Ansley said the City annexed the Maple Pool area in 2002. Until 2010, he said the City treated the site as "legally non-conforming," which essentially means grandfathering.

"The Local Government Act gives sweeping powers to municipalities. If this goes to court, we anticipate that we will be successful in our argument that the property was legally non-conforming. But if the City should prevail, then the City will be facing a million-dollar lawsuit," Ansley said.

"My clients have acted on the basis of the statements from the City, and they've acted to their detriment, and they're going to suffer huge losses. They're going to be looking to the City of Courtenay to compensate them for those losses."
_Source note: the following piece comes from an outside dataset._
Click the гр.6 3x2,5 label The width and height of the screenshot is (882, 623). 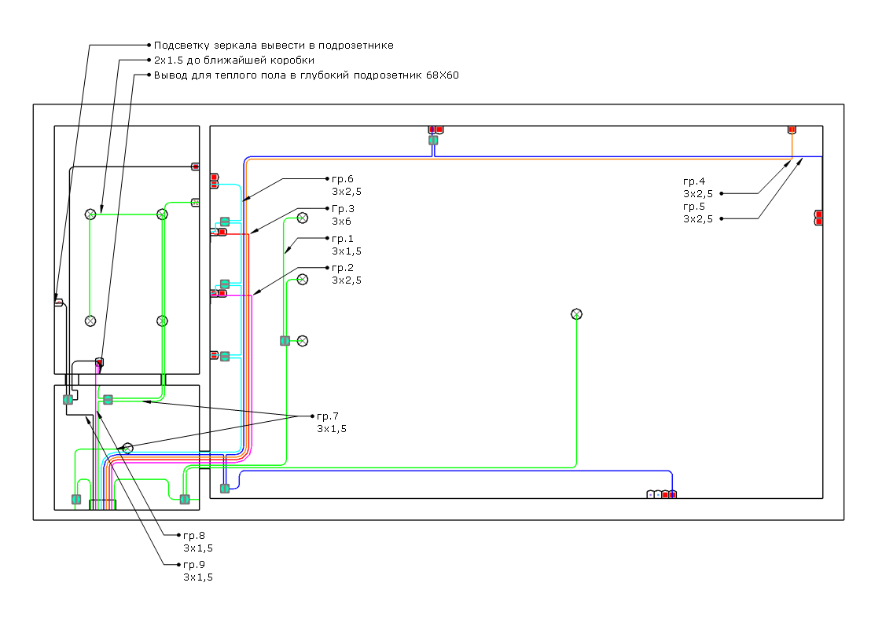[x=347, y=185]
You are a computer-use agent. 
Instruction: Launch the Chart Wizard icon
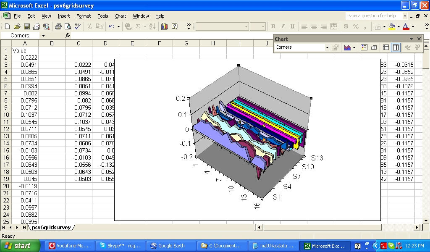[x=164, y=26]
He said a solution to the rezoning issue is to continue recognizing the non-conforming status of the campground. Ansley also said the Lins are prepared to present City council with an engineering plan to raise a portion of the land. He also notes volunteers who would perform the work and supply materials.

"It really would be a very easy solution," Ansley said.

Gray said there is no non-conforming use at Maple Pool. Furthermore, the city has waited more than a year for the Lins to forward a proposal.

"They have not brought anything in, and now they're wanting to negotiate through the media," he said. "The appropriate way is to come through the front door.

"It's a huge challenge from an engineering point of view, I would think," Gray added. "The City has not received anything of a substantive nature that in any way would look like an application."

A hearing is expected to occur next month.